TEXT BLOCK —
◆ ◆ ◆ ◆ ◆ ◆ ◆

The case of the songless songbird: Cedar waxwings

Cedar waxwing on the Rail Trail in Amherst JOHN VAN DE GRAAF

For the Gazette

Friday, December 01, 2017

Now is a good time to get outside to look for cedar waxwings, a striking songbird with an interesting story. Indeed, any time is a good time, as they are here year-round and always interesting, both for what they do and for what they don’t do.

As you read this, with autumn turning toward winter, flocks of dozens to hundreds of cedar waxwings congregate at fruit trees to strip them of their sugar-laden bounty. The “cedar” in the name comes from the birds’ consumption of the “berries” (technically seed cones) of red cedar. In spring the waxwings will again visit fruit trees to eat flowers. Are these birds trendy locavores, sticking to local seasonal harvests? Not quite — individuals and flocks wander for hundreds or even thousands of miles to wherever the food is good, and they show little loyalty to local patches. Harvesting fruit and depositing seeds as they move, they are more analogous to migrant farmworkers than to locavores.

Cedar waxwings, slender birds less than half the size of American robins, are mostly a soft cinnamon- to olive-brown color with yellowish bellies, a small crest, white-bordered black face mask, gray wings and yellow-tipped gray tails. The “waxwing” name comes from the red appendages, looking much like sealing wax, at the end of some wing feathers. These red dots are not wax, but are made of the same protein as the rest of the feathers; they are colored with pigments derived from the birds’ plant foods.

◆ ◆ ◆ ◆ ◆ ◆ ◆

RECORDS PROVIDED —
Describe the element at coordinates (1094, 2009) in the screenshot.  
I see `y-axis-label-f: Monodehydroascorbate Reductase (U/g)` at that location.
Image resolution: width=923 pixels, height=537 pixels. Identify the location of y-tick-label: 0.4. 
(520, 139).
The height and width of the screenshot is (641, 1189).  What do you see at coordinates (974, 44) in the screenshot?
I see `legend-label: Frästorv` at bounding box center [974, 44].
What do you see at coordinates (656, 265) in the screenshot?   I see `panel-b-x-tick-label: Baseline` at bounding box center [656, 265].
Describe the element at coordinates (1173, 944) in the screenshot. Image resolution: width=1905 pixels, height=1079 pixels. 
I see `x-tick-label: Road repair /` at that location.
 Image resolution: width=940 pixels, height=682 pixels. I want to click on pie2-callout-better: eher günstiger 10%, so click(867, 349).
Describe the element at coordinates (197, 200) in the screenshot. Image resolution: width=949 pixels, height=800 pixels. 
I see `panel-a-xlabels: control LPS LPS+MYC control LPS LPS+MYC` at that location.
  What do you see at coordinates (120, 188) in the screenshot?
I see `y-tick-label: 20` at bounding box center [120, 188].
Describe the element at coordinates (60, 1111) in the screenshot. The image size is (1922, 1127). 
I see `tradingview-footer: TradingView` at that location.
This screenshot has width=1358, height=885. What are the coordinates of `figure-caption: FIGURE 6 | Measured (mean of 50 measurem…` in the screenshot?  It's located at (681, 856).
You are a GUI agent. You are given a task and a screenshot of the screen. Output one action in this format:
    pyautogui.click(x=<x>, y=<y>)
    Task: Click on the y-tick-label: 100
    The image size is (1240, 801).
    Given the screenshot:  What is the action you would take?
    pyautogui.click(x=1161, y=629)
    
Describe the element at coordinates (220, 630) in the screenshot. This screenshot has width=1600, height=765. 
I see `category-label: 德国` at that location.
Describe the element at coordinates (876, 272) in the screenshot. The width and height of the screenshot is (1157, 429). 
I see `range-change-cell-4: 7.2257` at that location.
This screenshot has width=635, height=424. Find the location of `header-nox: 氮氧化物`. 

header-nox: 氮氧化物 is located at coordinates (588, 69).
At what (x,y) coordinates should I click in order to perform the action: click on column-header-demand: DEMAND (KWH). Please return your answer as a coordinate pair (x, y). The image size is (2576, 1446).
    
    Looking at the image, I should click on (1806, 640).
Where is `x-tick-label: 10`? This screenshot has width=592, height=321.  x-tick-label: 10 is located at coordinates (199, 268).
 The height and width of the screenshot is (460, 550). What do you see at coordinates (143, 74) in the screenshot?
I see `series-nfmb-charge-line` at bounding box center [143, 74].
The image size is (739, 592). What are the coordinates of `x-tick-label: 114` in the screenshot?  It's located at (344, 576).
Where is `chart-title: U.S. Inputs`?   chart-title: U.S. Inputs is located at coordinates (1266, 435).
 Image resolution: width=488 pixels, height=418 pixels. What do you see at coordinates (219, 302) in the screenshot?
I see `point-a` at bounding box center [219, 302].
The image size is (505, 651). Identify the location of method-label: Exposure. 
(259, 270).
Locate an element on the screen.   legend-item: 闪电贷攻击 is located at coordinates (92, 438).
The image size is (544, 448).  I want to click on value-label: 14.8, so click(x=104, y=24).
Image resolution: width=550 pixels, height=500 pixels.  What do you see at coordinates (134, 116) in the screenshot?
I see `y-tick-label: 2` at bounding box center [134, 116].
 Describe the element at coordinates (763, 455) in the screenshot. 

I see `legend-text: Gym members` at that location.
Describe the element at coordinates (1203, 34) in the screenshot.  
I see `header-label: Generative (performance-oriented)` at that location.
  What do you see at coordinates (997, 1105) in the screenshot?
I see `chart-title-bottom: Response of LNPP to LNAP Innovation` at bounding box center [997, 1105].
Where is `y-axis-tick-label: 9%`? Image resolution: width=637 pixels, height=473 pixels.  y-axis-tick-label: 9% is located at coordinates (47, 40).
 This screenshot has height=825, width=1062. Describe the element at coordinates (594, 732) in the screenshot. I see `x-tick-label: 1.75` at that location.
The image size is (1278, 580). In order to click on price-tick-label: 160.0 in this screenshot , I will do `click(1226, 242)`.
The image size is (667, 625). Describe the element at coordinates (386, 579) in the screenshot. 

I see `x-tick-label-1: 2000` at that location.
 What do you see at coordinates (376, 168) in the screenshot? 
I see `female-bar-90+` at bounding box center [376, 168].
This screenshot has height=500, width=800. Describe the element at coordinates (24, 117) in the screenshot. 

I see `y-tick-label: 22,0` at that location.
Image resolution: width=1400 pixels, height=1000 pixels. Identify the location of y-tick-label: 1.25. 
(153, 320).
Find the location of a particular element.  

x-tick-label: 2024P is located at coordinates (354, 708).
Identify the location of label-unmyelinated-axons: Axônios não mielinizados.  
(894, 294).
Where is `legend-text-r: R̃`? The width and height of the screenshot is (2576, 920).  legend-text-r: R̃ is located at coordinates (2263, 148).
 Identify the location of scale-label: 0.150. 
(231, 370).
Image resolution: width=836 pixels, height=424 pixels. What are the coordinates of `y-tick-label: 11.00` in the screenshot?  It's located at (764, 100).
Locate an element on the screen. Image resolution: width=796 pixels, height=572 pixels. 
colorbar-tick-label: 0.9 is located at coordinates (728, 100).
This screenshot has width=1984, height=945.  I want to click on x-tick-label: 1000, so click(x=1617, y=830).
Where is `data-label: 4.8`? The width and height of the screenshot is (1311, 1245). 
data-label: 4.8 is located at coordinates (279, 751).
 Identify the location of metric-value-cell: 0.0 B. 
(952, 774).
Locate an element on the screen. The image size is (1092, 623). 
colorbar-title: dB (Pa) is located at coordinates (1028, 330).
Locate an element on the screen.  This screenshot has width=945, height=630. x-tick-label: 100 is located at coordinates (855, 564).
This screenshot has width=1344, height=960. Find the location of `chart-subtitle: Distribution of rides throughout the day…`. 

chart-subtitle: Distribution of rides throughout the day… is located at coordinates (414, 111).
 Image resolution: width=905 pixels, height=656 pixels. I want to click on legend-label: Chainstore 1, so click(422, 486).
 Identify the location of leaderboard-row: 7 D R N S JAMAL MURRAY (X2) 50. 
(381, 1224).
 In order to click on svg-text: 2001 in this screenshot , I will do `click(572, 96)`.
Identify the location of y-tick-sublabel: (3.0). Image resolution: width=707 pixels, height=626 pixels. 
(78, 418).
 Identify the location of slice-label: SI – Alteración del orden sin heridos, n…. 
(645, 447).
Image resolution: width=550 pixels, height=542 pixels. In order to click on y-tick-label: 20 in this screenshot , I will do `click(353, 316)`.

◆ ◆ ◆ ◆ ◆ ◆ ◆

SET OF TASKS —
A. According to the cedar waxwing article, where does the "waxwing" part of the bird's name come from?
B. Pick up the cedar waxwing article where it stops and keep writing it.
The records have nothing to do with the cedar waxwing article.

OUTPUTS BY TASK —
A. It comes from the red tips on the ends of some wing feathers, which look much like sealing wax.

B.
In April, May and June, as cedar waxwings go into breeding season, pay attention to what you don’t see or hear: You won’t encounter a cedar waxwing singing a loud, elaborate song — or any song. Unlike most of the other roughly 5,000 songbird species, cedar waxwings have no song (nor do the other two species of waxwing). They use short, relatively soft and simple call notes, but have no song — no prominent vocal proclamation of territory defense or of a propensity to pair.

Almost all songbird species sing, including those in groups closely related to waxwings, so it is more reasonable to suppose that ancestors of waxwings were singers and that an early waxwing species lost song than to think that many other lineages independently evolved song. Why might a songbird lose its song? Nobody knows. There are several plausible ideas, but there is little evidence to recommend one explanation over another.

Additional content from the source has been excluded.